La DGS y fait état de "la mise en évidence" en novembre 2017, lors "d'autocontrôles environnementaux", de deux types de salmonelle, dont la salmonella agona responsable de plus de 200 contaminations de bébés entre 2005 et 2017, "dans les produits fabriqués par la tour 2" du site de Craon.

Ce constat a conduit à l'extension le 20 décembre 2017 des mesures de retrait ou de rappel décrétées au début du même mois à l'ensemble des produits fabriqués dans cette usine, rappelle la DGS. Jusqu'à cette date, les retraits ne concernaient que les produits fabriqués dans la tour n°1, définitivement condamnée, alors que la tour n°2 a repris sa production cet automne.

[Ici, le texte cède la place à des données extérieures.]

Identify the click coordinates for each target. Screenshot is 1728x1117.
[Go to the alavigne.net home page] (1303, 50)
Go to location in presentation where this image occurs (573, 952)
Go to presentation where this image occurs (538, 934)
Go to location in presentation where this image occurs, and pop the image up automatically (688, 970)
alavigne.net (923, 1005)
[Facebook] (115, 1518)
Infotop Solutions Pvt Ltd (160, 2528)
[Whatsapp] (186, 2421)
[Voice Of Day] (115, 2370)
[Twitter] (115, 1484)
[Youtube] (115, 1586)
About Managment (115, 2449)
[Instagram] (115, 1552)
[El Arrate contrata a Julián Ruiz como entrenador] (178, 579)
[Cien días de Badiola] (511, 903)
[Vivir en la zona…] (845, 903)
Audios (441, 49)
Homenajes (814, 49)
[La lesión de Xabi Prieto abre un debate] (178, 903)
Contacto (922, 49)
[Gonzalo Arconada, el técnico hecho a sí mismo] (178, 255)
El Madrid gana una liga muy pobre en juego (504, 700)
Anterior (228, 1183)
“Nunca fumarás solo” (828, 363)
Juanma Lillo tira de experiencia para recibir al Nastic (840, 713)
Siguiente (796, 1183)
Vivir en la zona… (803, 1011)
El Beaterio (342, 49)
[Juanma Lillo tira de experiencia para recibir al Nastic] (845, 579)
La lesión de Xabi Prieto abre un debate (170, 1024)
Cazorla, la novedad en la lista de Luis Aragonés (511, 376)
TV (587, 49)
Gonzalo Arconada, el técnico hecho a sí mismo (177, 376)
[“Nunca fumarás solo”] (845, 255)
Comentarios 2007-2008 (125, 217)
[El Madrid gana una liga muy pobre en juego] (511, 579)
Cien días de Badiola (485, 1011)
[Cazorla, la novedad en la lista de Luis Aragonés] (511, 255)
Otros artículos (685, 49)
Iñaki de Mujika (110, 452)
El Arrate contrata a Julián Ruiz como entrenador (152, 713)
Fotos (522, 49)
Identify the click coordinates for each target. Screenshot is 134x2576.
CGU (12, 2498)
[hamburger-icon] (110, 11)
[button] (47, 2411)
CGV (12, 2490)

Dans un communiqué publié vendredi, Lactalis admet que des "autocontrôles dans l'environnement de la tour n°2" se sont avérés "positifs" mais nie qu'ils aient mis en évidence des salmonelles dans les produits fabriqués dans cette tour "avant le déclenchement de la crise début décembre (2017)".

BIENTÔT 250 PLAINTES ?

"En aucun cas il n'y a eu, avant l'arrêt de la tour n°2 début décembre 2017 de résultat positif de salmonelle dans les produits issus de cette tour n°2", écrit le groupe.

Lactalis dit avoir demandé à la DGS de "rectifier le compte rendu erroné de ses services".

Contactée, la DGS n'a pas souhaité commenter dans l'immédiat ces informations mais a fait savoir qu'elle faisait le point avec les services concernés.

Pour l'AFVLCS, les dénégations de Lactalis relèvent de "l'enfumage permanent" d'un groupe soucieux de ne pas perdre le marché très lucratif de l'alimentation infantile.

Si des produits issus de la tour n°2 ont effectivement été aussi contaminés, cela remet en cause les arguments avancés par Lactalis pour justifier la réouverture de l'usine de Craon, estime le président de l'association, Quentin Guillemain.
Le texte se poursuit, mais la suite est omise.